| Bug #74003 | The server was crashed because of long semaphore wait | ||
|---|---|---|---|
| Submitted: | 22 Sep 2014 3:08 | Modified: | 25 Sep 2018 12:27 |
| Reporter: | zhai weixiang (OCA) | Email Updates: | |
| Status: | Can't repeat | Impact on me: | |
| Category: | MySQL Server | Severity: | S3 (Non-critical) |
| Version: | 5.6.16 | OS: | Any |
| Assigned to: | CPU Architecture: | Any | |
[22 Sep 2014 3:08]
zhai weixiang
[22 Sep 2014 3:26]
zhai weixiang
I think it will be a great help if the mysqld can print backtraces of all threads while crashed because of long semaphore wait... :(
[24 Sep 2014 7:43]
zhai weixiang
We found the exact reason toady: 1. Run mysqldump on slave. mysqldump opened a readview and start to `SELECT` all tables. But this instance is very large. It need a long time to backup all datasets. The readview became very old. 2.The worker threads frequently update the slave_worker_info table. So the undo list became very long and can't be purged because there the data dump is not finished. 3.Finally mysqldump began to dump SLAVE_WORKER_INFO table, and tried to built old version of the record, HOLDING "S" lock ON the block. 4. The worker threads tried to update SLAVE_WORKER_INFO , but can not acquire X LOCK of the related block. 5. A long semaphore waiting happened and the server was crashed... Some advice: 1. For mysqldump, dump tables in mysql database first and then others.. 2. For innodb, release S or X lock on the page while taking too long time to build old version of the record and then retry..
[25 Sep 2014 3:20]
liu hickey
Why not add backtrace dumping before aborting due to long semaphore waiting?

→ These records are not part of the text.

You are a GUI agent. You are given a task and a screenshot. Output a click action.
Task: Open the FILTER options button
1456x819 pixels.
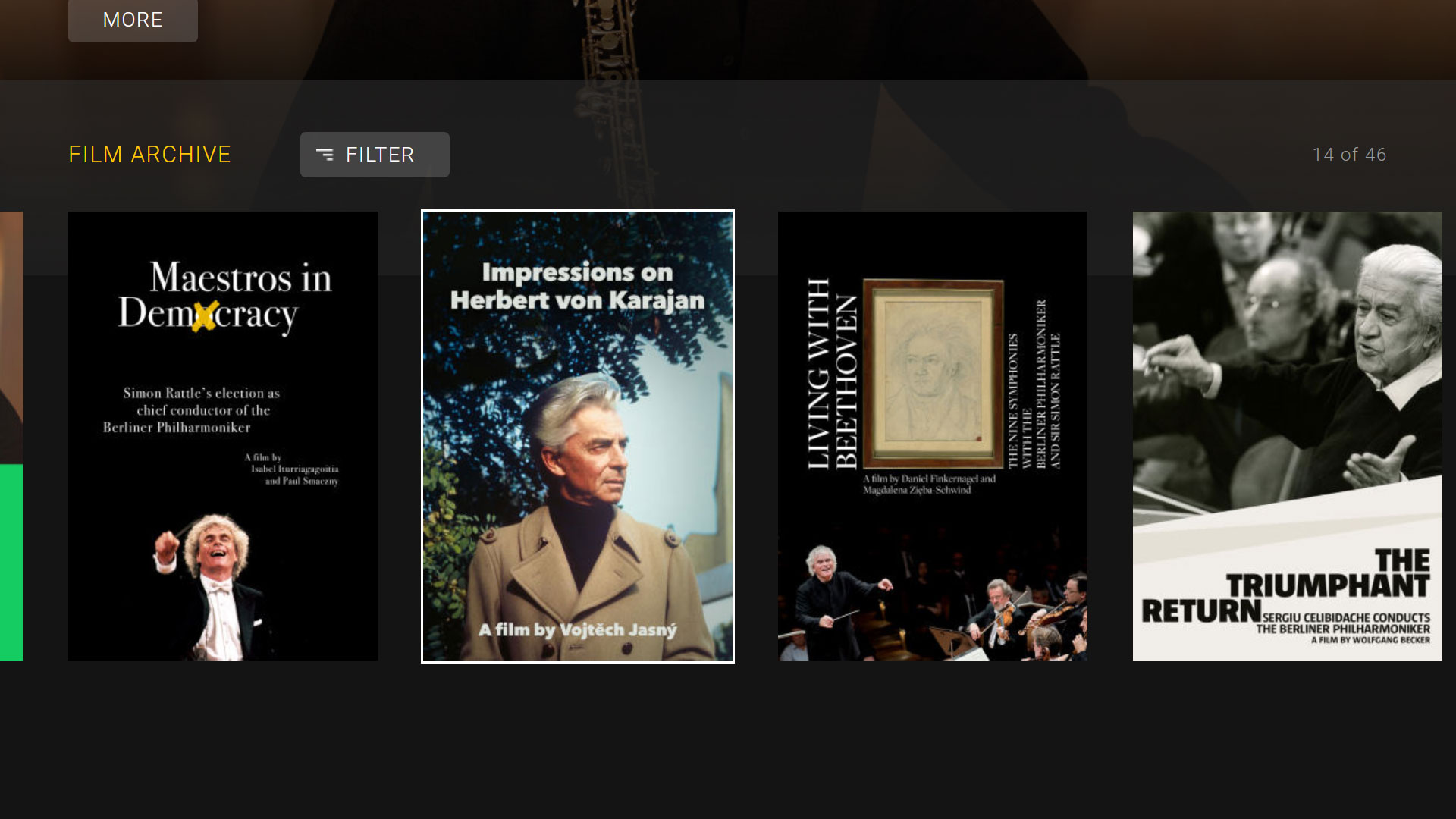coord(375,155)
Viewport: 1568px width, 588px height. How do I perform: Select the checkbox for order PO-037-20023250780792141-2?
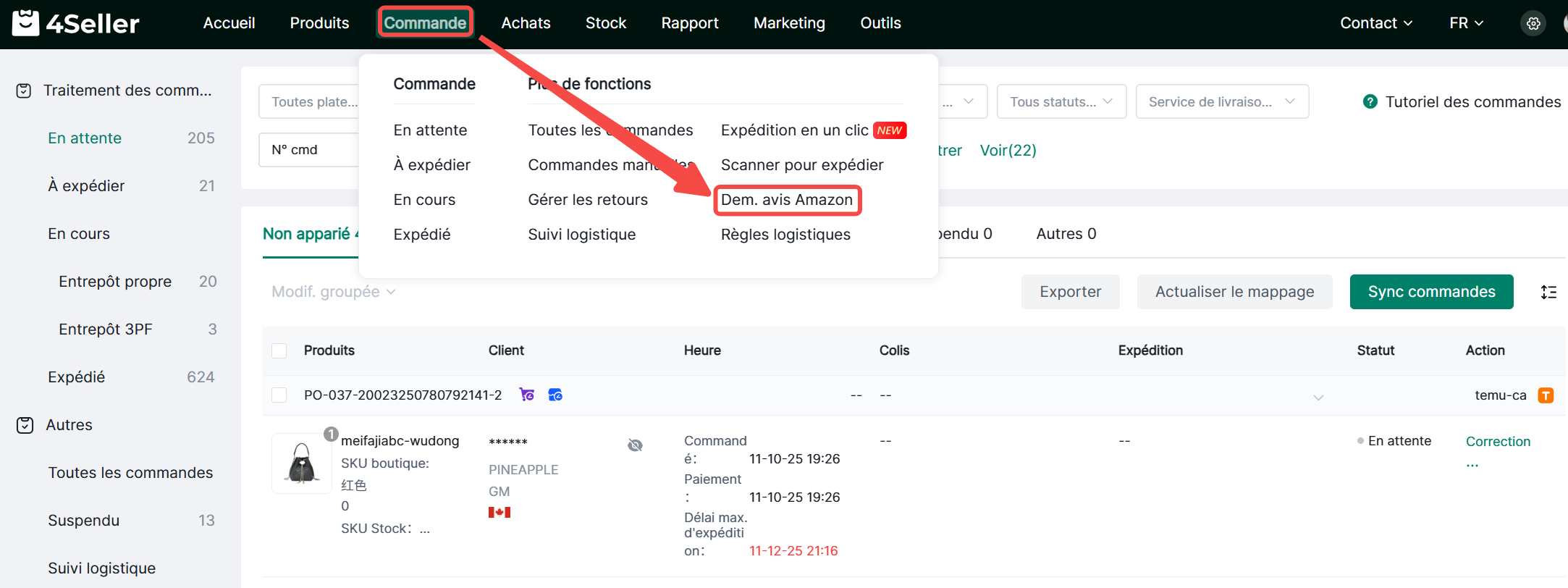point(279,395)
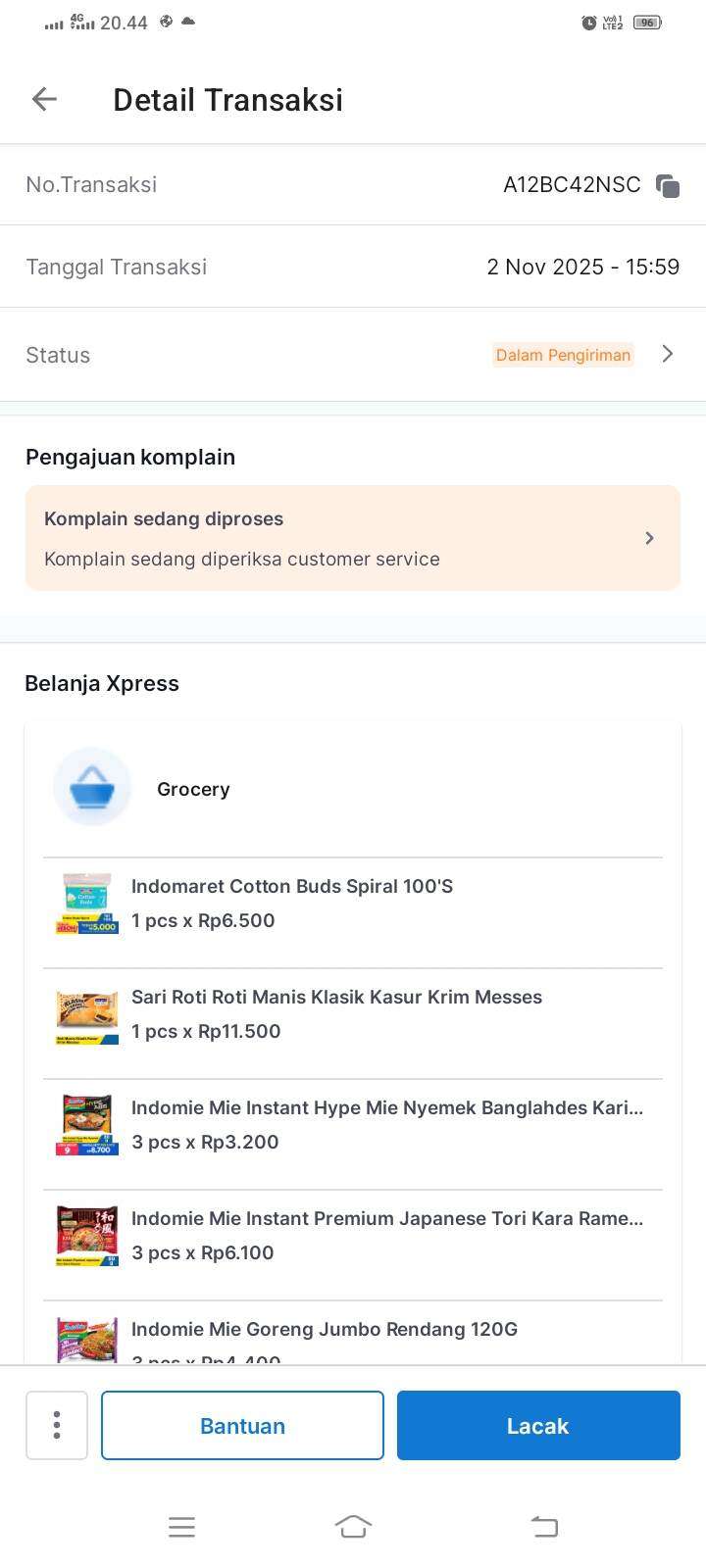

Just like:
diff --git a/storage/innobase/srv/srv0srv.cc b/storage/innobase/srv/srv0srv.cc
index cf8b288..26d97ff 100644
--- a/storage/innobase/srv/srv0srv.cc
+++ b/storage/innobase/srv/srv0srv.cc
@@ -1661,6 +1661,25 @@ exit_func:
}
/*********************************************************************//**
+Dump the backtrace for self for debugging.
+*/
+UNIV_INTERN
+void dump_backtrace()
+{
+ pid_t pid;
+ char cmd[512];
+ pid = getpid();
+ snprintf(cmd, 512,
+ "gdb -ex 'set pagination 0' -ex 'thread apply all bt' -batch -p %d",
+ pid);
+ fprintf(stderr,
+ "Start dumping backtrace for self with pid=%d\n", pid);
+ system(cmd);
+ fprintf(stderr,
+ "Finish dumping backtrace\n");
+}
+
+/*********************************************************************//**
A thread which prints warnings about semaphore waits which have lasted
too long. These can be used to track bugs which cause hangs.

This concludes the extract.